Sie wollten bis jetzt noch nie das Handtuch werfen?
JOHANNES STROLZ: Es war nicht immer einfach. Im Europacup hat es Saisonen gegeben, in denen ich bei 90 Prozent der Rennen eine auf den Deckel bekommen hab. So etwas nagt schon am Selbstvertrauen, aber ich habe immer gekämpft und Lichtblicke gesehen. So wirklich ans Aufhören habe ich nie gedacht.
Wie schwer ist die finanzielle Situation, wenn es nicht läuft?
JOHANNES STROLZ: Als Mitglied des ÖSV hat man grundsätzlich die Voraussetzung, dass man das auch ohne große Einkünfte ein bis zwei Saisonen absolvieren kann. Es werden Reise- und Hotelkosten übernommen sowie die Liftkarten, Startgelder, Trainer und Physiotherapeuten bezahlt. Dieses Rundum-Paket ist schon gewaltig. Was bei mir auch sehr wichtig ist, dass ich im Polizeikader bin. Diese finanzielle Unabhängigkeit ist sehr entscheidend, denn der Skisport ist sehr kostenaufwändig und meine Eltern haben schon in jungen Jahren sehr viel Zeit und Geld in das Ganze investiert und irgendwann will man auf eigenen Beinen stehen.
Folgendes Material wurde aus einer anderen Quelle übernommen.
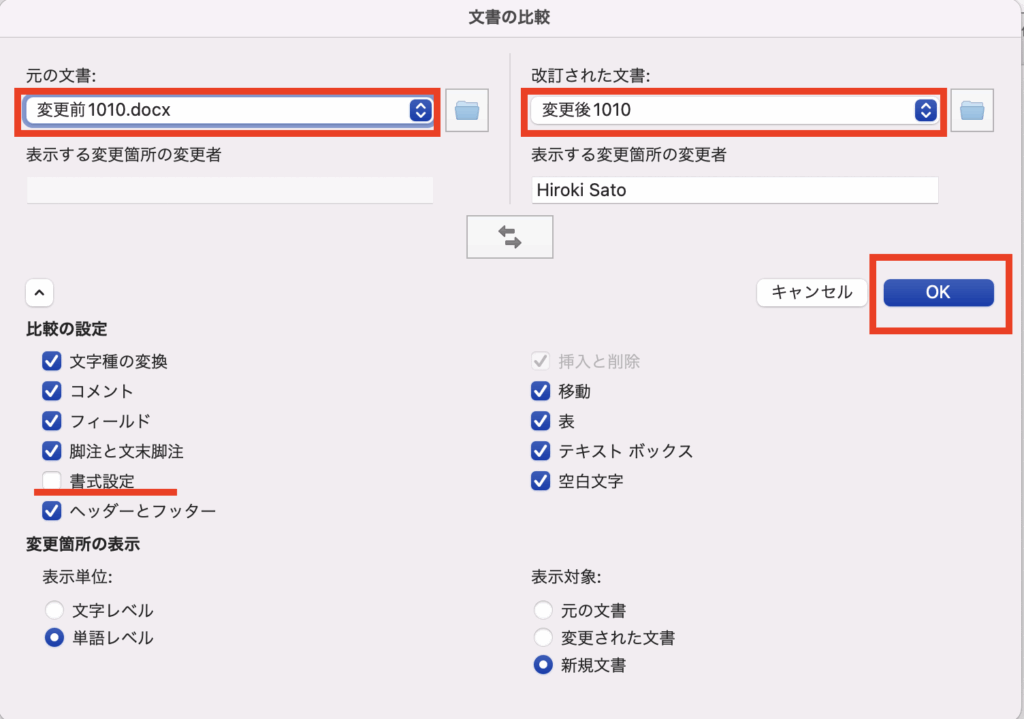Uncheck the 空白文字 checkbox
Screen dimensions: 1024x719
tap(541, 481)
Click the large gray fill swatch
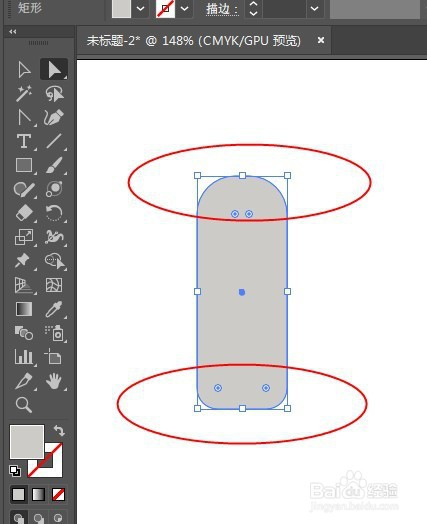 27,442
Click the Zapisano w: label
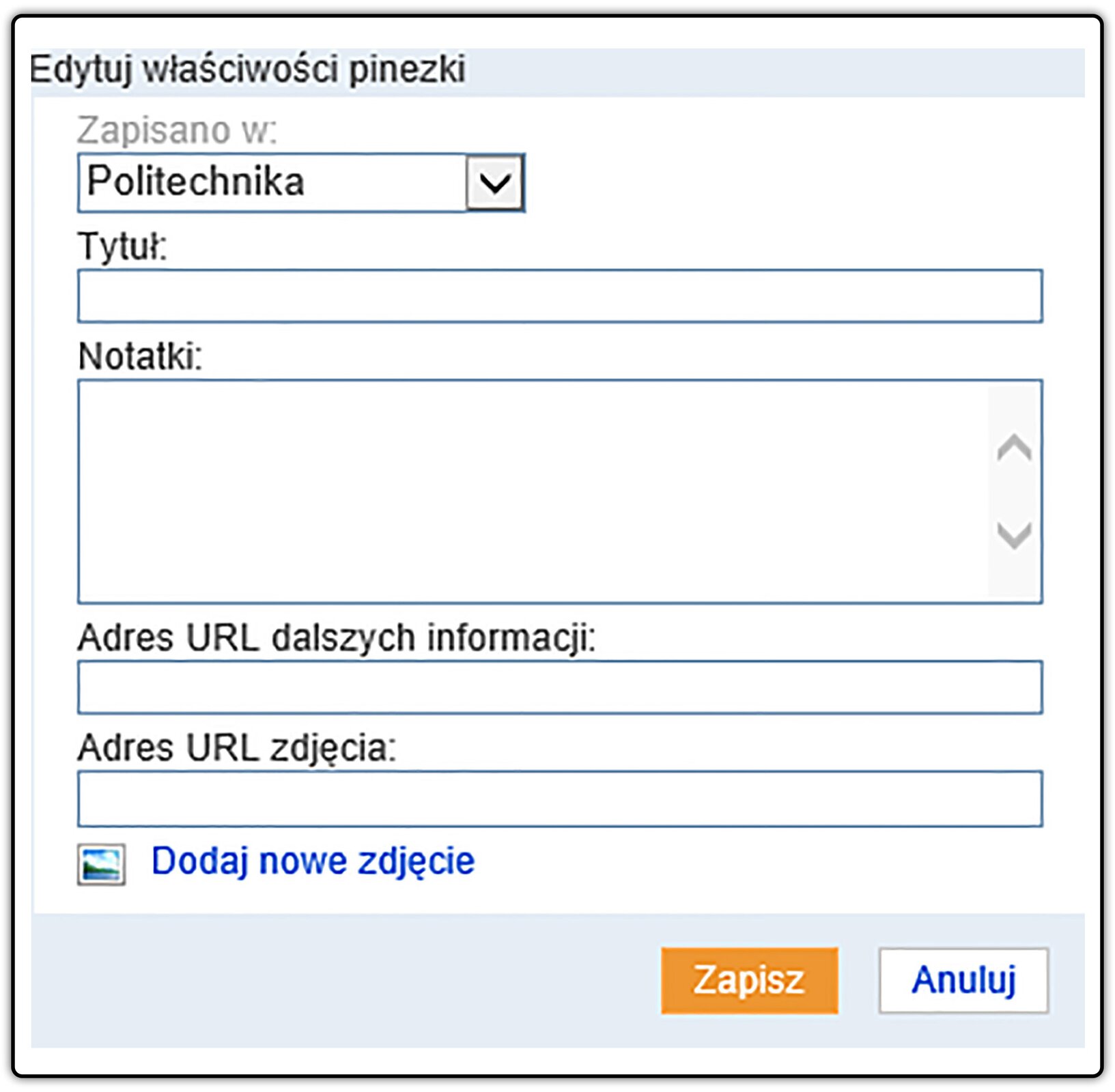 point(177,130)
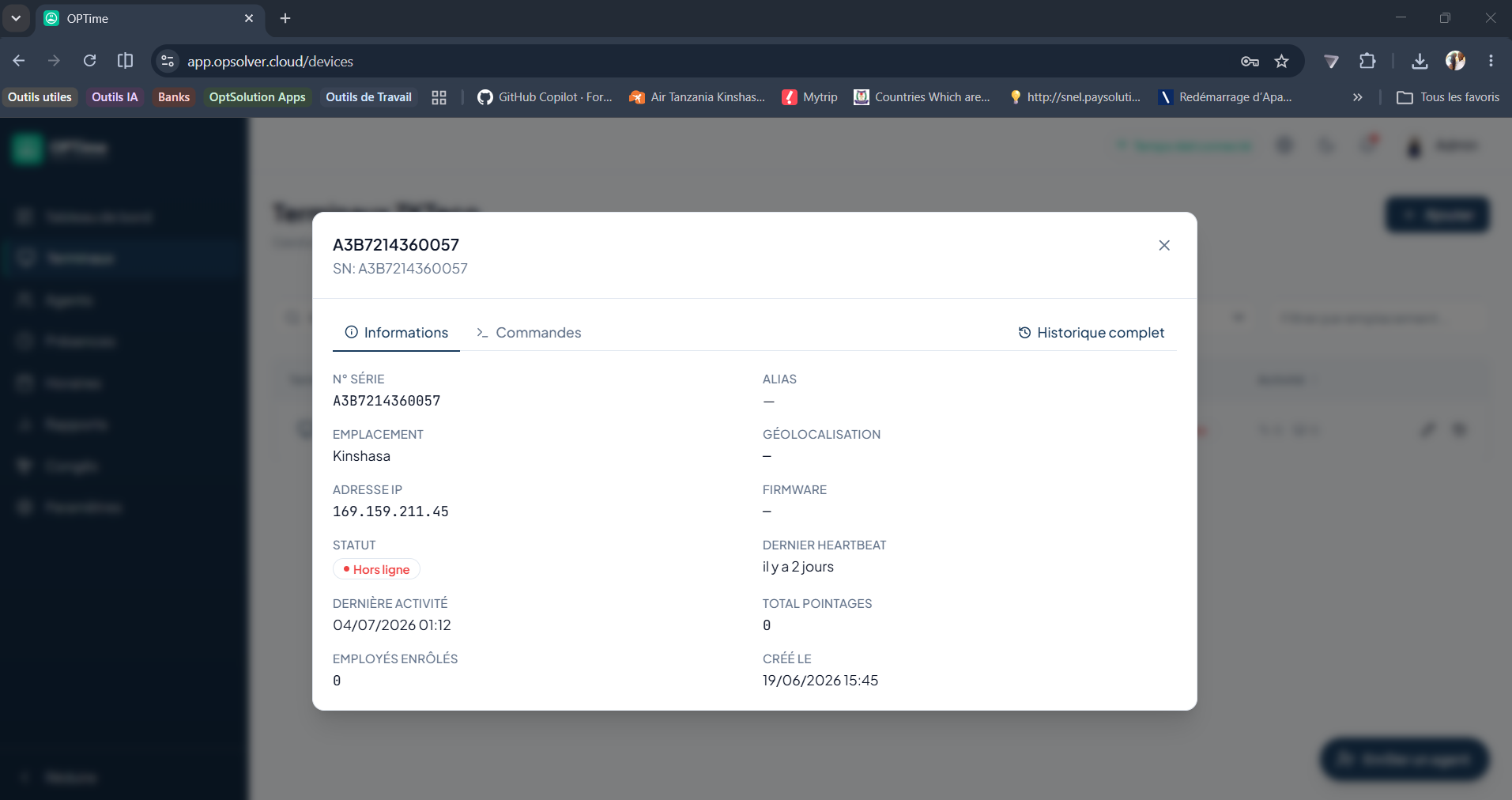The height and width of the screenshot is (800, 1512).
Task: Expand the tab search dropdown arrow
Action: pos(16,18)
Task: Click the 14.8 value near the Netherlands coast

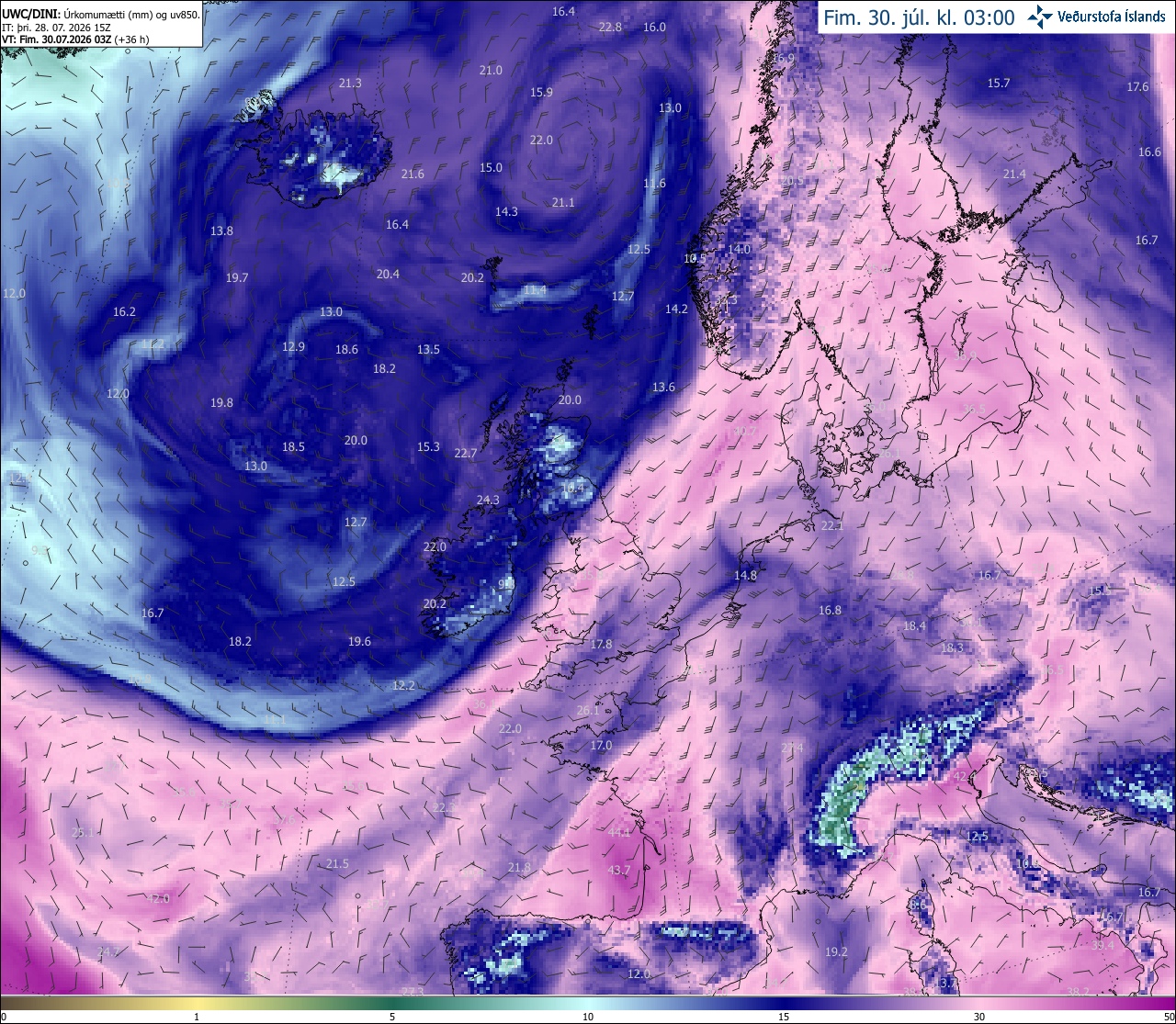Action: click(745, 576)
Das ist durch die Unterstützung der Polizei sowie meines Kopfsponsors Kaufmann Zimmerei in Reuthe im Bregenzerwald und meiner Skifirma Head möglich.
Das heißt, wäre Ihrer Karriere vorbei, könnten Sie als Polizist arbeiten?
JOHANNES STROLZ: Genau. Nach der Saison mach ich noch eine Dienstprüfung, dann habe ich meine vierjährige Ausbildung abgeschlossen und dann könnte ich jederzeit als Polizist arbeiten.
Auf welche Rennen freuen Sie sich nächstes Saison denn besonders?
JOHANNES STROLZ: Die Weltcuprennen sind alle wunderschön, was bis jetzt immer brutal cool war, sind die Riesentorläufe in Alta Badia und Adelboden. Aber speziell freue ich mich auf den Riesentorlauf in Beaver Creek. Da war ich nämlich noch nie und ich glaub, das wird eines meiner Highlights.
Was rät Ihnen eigentlich Papa Hubert Strolz?
JOHANNES STROLZ: Der Papa ist in erster Linie Papa. Wir haben ein sehr angenehmes Verhältnis und er steht immer zu 100 Prozent hinter mir. Er unterstützt mich, wo es nur geht, lässt mir aber auch sehr viel Freiraum. Der Papa gibt mir zwar Ratschläge, sagt mir aber nicht, was ich zu tun hab.